→ Work instructions: Word for word, copy out the records given below.

→ Materials provided:

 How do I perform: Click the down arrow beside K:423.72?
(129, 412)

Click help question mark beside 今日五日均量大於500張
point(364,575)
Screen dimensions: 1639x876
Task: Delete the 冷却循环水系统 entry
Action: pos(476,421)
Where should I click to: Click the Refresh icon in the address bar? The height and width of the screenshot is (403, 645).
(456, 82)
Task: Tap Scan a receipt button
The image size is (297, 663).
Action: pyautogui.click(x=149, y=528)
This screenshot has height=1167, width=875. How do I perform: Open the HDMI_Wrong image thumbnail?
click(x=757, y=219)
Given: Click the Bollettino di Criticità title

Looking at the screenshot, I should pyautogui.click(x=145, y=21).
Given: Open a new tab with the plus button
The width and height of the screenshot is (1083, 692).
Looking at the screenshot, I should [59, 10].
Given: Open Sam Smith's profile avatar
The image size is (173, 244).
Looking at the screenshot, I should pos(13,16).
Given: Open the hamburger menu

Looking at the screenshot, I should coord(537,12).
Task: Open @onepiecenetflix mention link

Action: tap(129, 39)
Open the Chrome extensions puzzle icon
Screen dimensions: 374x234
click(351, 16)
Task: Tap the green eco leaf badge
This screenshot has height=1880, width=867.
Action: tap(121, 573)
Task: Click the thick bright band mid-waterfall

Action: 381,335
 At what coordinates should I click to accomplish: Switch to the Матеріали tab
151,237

→ Answer:
 How do I perform: Click the down arrow beside K:423.72?
(129, 412)

Click help question mark beside 今日五日均量大於500張
point(364,575)
Screen dimensions: 1639x876
Task: Delete the 冷却循环水系统 entry
Action: pos(476,421)
Where should I click to: Click the Refresh icon in the address bar? The height and width of the screenshot is (403, 645).
(456, 82)
Task: Tap Scan a receipt button
The image size is (297, 663).
Action: pyautogui.click(x=149, y=528)
This screenshot has height=1167, width=875. How do I perform: Open the HDMI_Wrong image thumbnail?
click(x=757, y=219)
Given: Click the Bollettino di Criticità title

Looking at the screenshot, I should pyautogui.click(x=145, y=21).
Given: Open a new tab with the plus button
The width and height of the screenshot is (1083, 692).
Looking at the screenshot, I should [59, 10].
Given: Open Sam Smith's profile avatar
The image size is (173, 244).
Looking at the screenshot, I should pos(13,16).
Given: Open the hamburger menu

Looking at the screenshot, I should coord(537,12).
Task: Open @onepiecenetflix mention link

Action: tap(129, 39)
Open the Chrome extensions puzzle icon
Screen dimensions: 374x234
click(351, 16)
Task: Tap the green eco leaf badge
This screenshot has height=1880, width=867.
Action: tap(121, 573)
Task: Click the thick bright band mid-waterfall

Action: 381,335
 At what coordinates should I click to accomplish: Switch to the Матеріали tab
151,237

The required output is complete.